The only worrying sign was the Average Earnings dropping to 2.9% from the previous month’s 3.2% growth rate. This was all that was needed to give the U.S. dollar doves a reason to maintain expectations of another U.S. rate cut, and thus allowed the kiwi to recover some lost ground.
This Friday morning at 1:30 AM sees the release of U.S. CPI data. Markets are once again expecting a reasonably solid number of 1.8% – not from the U.S. Fed’s target of 2.0%, and above last months result of 1.7%. Core CPI on the other hand, is expected to show even higher rates of inflation at 2.4%.

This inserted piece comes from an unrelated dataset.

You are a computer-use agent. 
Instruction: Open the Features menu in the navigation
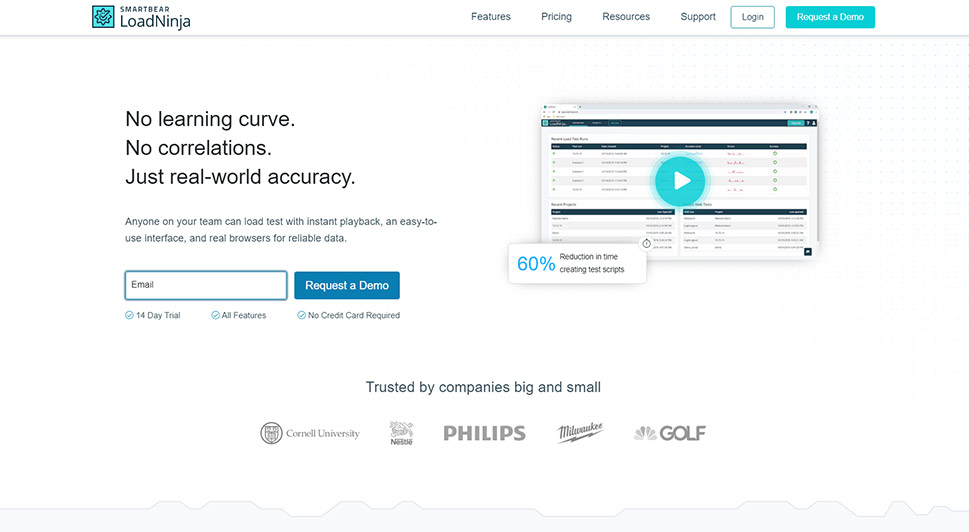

This Thursday morning at 7:00 AM the FOMC Meeting Minutes are released, and markets will be able to get a sense of what the Fed is thinking when it comes to rate cuts. Like other central banks, the Fed is getting ahead of the economic forecasts and cutting interest rates. Despite the Fed being cautious about their wording, markets are pricing in further rate cuts from the U.S. Fed over the coming 12-months, which would take their rate to 1.00%. It is time for the Fed to start playing catch up with the likes of the RBNZ and the RBA.
Tomorrow afternoon at 1:00 PM, Treasury are publishing the Financial Statements for the Government of New Zealand, for the year ended 30 June 2019. The results are expected to be reasonably healthy – but the question remains – will the Government increase their spending to support our economy?